▶ Supplied material
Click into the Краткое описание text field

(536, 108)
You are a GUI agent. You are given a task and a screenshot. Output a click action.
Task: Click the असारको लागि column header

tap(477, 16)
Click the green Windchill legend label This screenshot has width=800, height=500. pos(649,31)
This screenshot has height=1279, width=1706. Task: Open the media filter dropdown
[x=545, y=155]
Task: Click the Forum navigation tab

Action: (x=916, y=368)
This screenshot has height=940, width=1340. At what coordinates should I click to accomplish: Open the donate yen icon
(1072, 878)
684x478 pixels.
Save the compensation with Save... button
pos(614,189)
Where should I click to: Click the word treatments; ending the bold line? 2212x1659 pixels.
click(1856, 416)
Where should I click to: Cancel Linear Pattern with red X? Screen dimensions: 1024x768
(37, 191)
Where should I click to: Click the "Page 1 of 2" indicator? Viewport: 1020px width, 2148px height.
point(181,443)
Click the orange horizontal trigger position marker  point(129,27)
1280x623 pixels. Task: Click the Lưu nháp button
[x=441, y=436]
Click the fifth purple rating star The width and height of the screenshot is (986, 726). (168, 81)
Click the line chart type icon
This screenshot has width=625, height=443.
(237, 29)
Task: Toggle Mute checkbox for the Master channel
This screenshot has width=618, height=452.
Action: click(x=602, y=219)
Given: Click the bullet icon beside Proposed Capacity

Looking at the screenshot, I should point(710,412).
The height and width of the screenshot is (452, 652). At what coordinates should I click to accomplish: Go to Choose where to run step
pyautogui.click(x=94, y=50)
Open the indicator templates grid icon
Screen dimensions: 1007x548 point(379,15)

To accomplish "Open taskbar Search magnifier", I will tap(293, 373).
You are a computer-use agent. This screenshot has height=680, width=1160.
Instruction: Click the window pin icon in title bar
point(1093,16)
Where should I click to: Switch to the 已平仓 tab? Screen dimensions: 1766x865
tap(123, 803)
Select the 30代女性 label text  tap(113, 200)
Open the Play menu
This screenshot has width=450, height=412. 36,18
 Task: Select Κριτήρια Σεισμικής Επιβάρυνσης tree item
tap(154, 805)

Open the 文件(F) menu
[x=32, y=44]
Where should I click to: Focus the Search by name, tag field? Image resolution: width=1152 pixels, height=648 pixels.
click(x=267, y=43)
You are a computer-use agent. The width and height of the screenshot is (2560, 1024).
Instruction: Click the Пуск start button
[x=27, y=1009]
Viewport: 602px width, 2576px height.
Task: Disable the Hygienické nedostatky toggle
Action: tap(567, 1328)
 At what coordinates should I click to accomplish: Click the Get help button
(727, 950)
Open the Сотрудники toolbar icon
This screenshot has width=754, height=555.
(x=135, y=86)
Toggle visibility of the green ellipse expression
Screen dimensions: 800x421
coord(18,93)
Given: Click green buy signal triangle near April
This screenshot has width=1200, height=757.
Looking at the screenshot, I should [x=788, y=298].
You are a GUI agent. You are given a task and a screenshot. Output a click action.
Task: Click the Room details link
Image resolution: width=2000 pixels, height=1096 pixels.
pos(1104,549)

▶ Activity
Where a line in the listing above contains "computer", copy that line.

▶ Answer to the problem
You are a computer-use agent. This screenshot has height=680, width=1160.
You are a computer-use agent. The width and height of the screenshot is (2560, 1024).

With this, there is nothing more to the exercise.